When I read the article, I posted this on my Facebook page.
Chances are, even if you’re not much like me, there is some box into which others might more or less accurately put you. If so, then you know that stereotypes really do apply to at least some of people to whom they are ascribed. If you don’t exactly fit the stereotype by which others identify you, then I’ll bet you have a cousin who does! These things aren’t made up out of whole cloth, after all. For many, “homeschooler” just happens to mean all those things in the above quote. That is because the stereotype is accurate often enough to be meaningful.
It’s not the stereotyping that bothers me, even when it doesn’t fit me personally. I don’t wear skirts every day or run a farm, but if that’s how you want to think of me, then I gladly invite you to do so, because there is nothing wrong with those things! It’s the distancing from the stereotypes (by people who ought to have each others’ backs) that drives me nuts.
We’re not like those people.
I happen to have a son who fits the stereotype of the awkward, nerdy homeschooler. He’s introverted, and easily over-stimulated by the kinds of entertainments our culture foists on children as educational and fun. He would often rather curl up with some books or Legos than attend a party. It would be really easy for someone to point to him and say “See? That’s a typical homeschooler.”
I have other children, though, who are not like that at all, but who thrive in social situations and love noise and excitement. Would it be proper for me to push them into the spotlight and say “No, look! They’re not all like that! These are perfectly normal!”
Maybe I would succeed in pushing the negative stereotype to the background for a bit, but what would I be saying about my child who does fit that label? I’d be saying that there’s something wrong with him. I’d be distancing him from his siblings in order to make the rest of them, every bit as much homeschooled as he, more acceptable.

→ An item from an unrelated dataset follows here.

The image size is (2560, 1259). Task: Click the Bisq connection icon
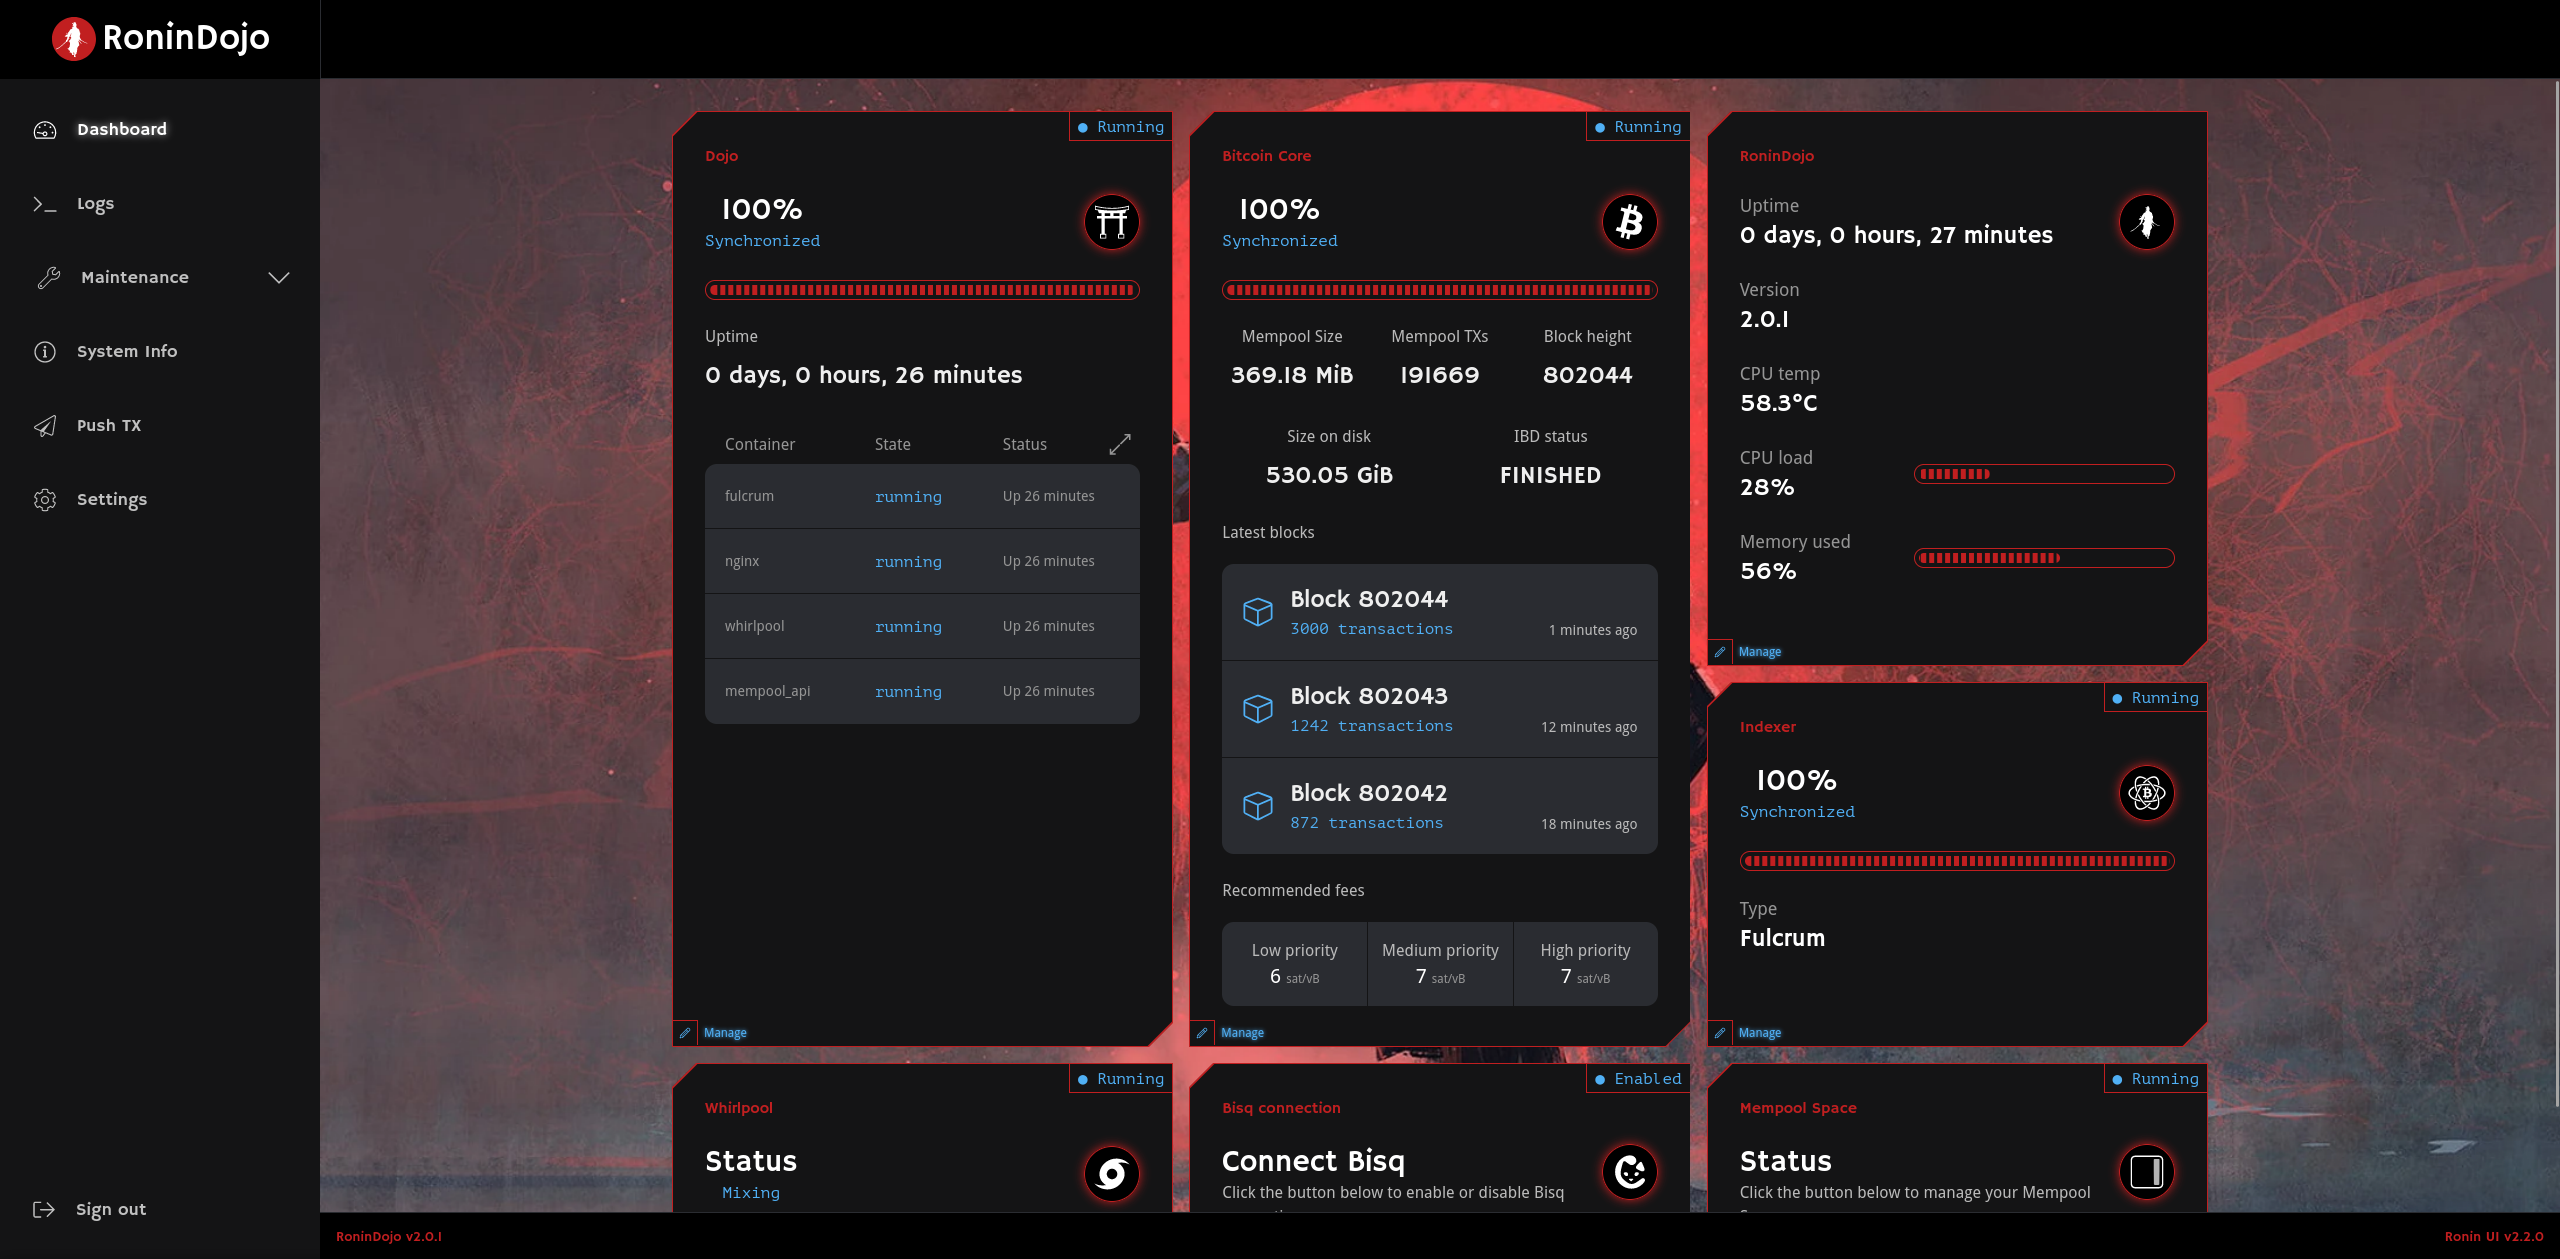[x=1629, y=1171]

I’ve witnessed the same kind of behavior from people who are my friends, and who truly don’t mean anything by it. I suspect the writer of this “doctors and lawyers” article didn’t mean anything much by it, either. She was just trying to break down walls between homeschoolers and non-homeschoolers, but this way of doing it is counter-productive. Instead of breaking down the wall, she just moved it to a more convenient (for her) location.

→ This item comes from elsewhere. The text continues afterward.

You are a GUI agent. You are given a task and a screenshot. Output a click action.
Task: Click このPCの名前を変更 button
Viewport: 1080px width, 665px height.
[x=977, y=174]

“Not all homeschoolers have a dozen kids. See? I only have two!” ‘
Congratulations. You just made yourself look surface-normal to people who probably don’t even care one way or the other. But the stereotype stands untouched, and what did you just do to your homeschooling friend who does have ten kids? You pushed her out of the “normal” range in order to normalize your own reputation. Now she’s wearing a scarlet H for being one of those homeschoolers, while you’re just a regular person who happens to homeschool. You just made things worse, not better.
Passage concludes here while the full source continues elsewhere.